The index helps measure demand for shipping capacity vs. the supply of available ships through daily freight market prices and shipping costs. It is calculated through the input of a panel of shipbrokers, who submit their assessment of the freight cost of twenty international shipping routes on a daily basis. The index helps shipbrokers, commodity producers and traders on Wall Street and elsewhere globally to gauge the level of business activity in the shipping industry.
Unlike a car or an airplane, the value of a vessel can actually increase as the BDI strengthens because its worth is derived not only from the value of its parts and infrastructure, but also its future earnings power as well. If there is a healthy supply/demand balance in the available vessel fleet and the global economy is projected to grow, the BDI should increase, as should a ship’s value and the cost of transporting goods.
There are a few factors that are useful to understand when investing in a Marine Finance offering:
Starting in 2003, the global shipping industry went through a five-year super-cycle spurred by the industrialization of China having entered the WTO two years earlier, particularly dry bulk vessels transporting coal and steel. The 2008 financial crisis brought global trade to a near standstill and a collapse of the shipping industry, decimating European banks, the main lenders to the industry.
After a decade long trough with very few new vessel deliveries and mass vessel deconstruction, the dry bulk fleet has reached an equilibrium and the market has recovered. The European banks for the most part, drastically reduced their exposure to marine lending: the top 40 ship finance banks’ portfolios stood at US$355B as of end December 2016, down $40B from December 2015. This has created an opportunity for Yieldstreet Marine Finance to address the increasing demand for asset backed financing.
Similar to our other asset classes, borrowers come to Yieldstreet because of the flexibility we can provide them compared to traditional banks or lending institutions. Marine borrowers can have irregular lending or interest payment timelines that are incompatible with bank requirements. At Yieldstreet, we can custom-structure the loan to fit the borrower’s business plan or timeline.

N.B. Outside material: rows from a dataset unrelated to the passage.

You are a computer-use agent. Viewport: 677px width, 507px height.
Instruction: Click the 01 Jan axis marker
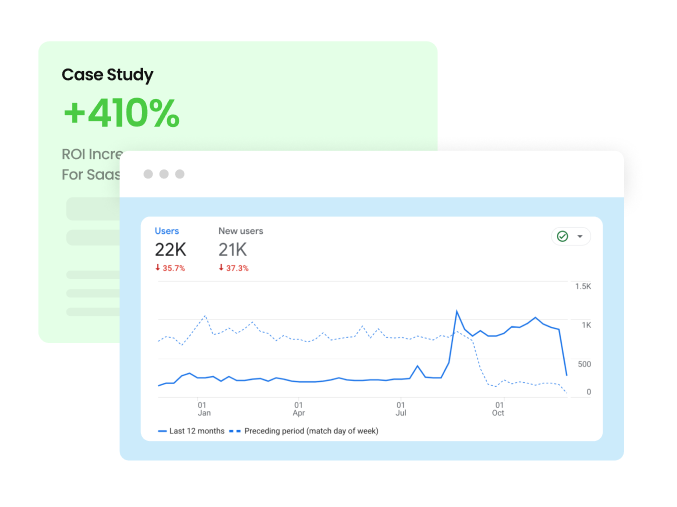203,408
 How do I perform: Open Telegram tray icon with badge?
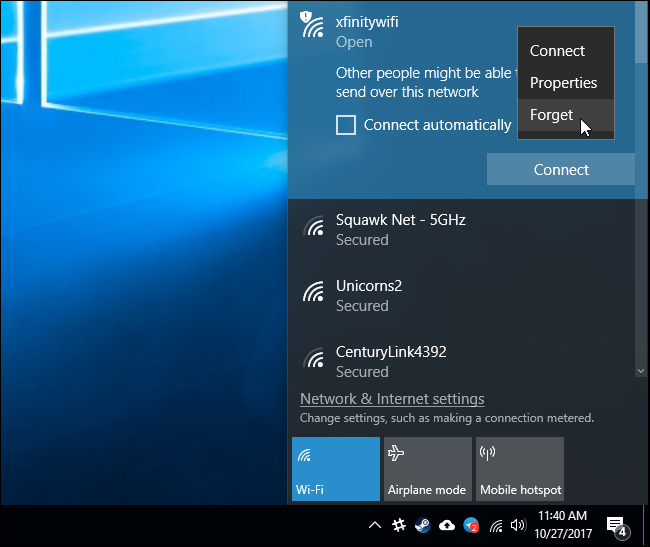point(471,525)
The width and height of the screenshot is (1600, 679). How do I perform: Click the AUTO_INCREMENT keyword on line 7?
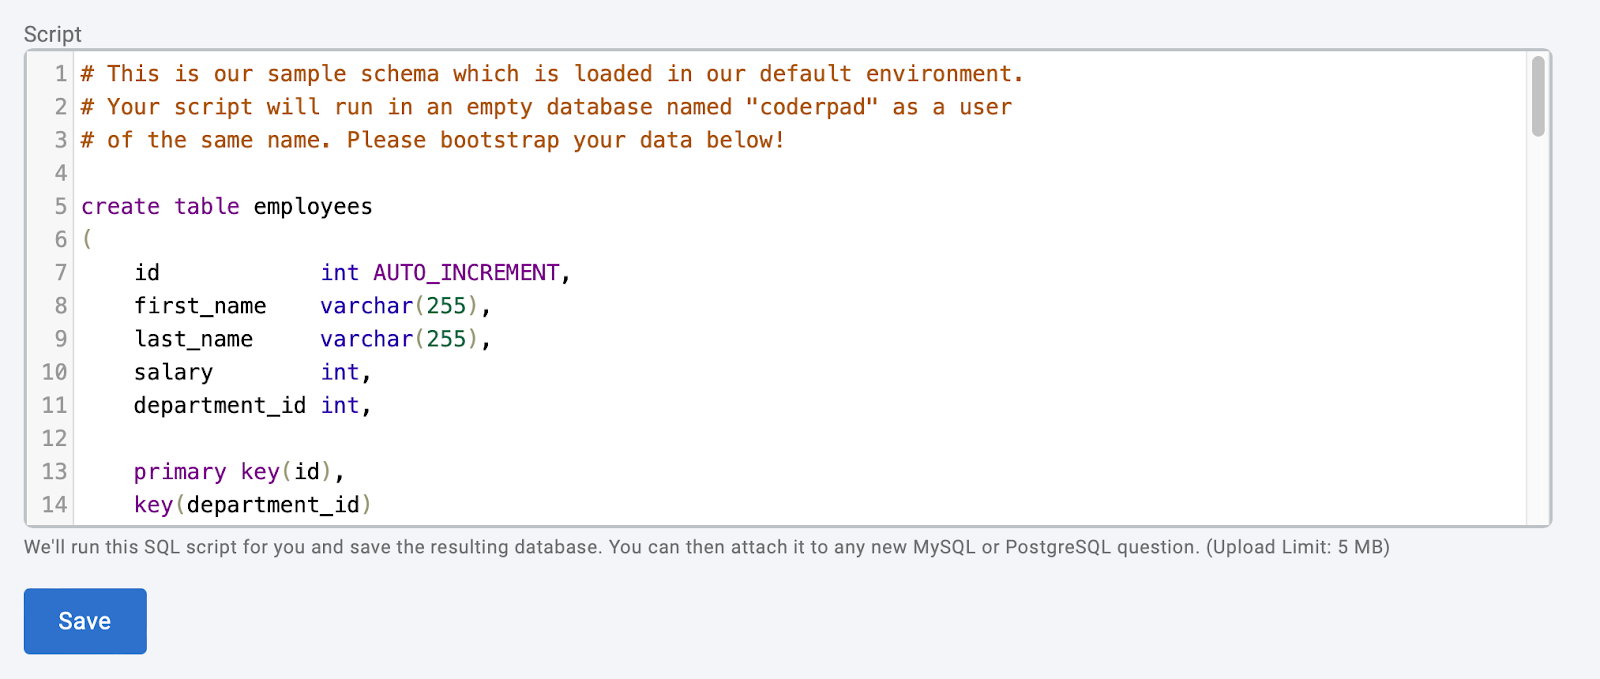(465, 272)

By investing in a Marine Finance offering on Yieldstreet, your money goes directly to an originator, who seeks to fund borrowers looking to buy, lease, build or deconstruct ships.
At Yieldstreet, we like Marine Finance offerings because they are short in duration (typically between 1-3 years) and backed by an asset (the ship). In the case of certain vessel acquisitions, principal is not only protected by the interest in the ship itself, but also by the added Residual Value Insurance that further protects downside.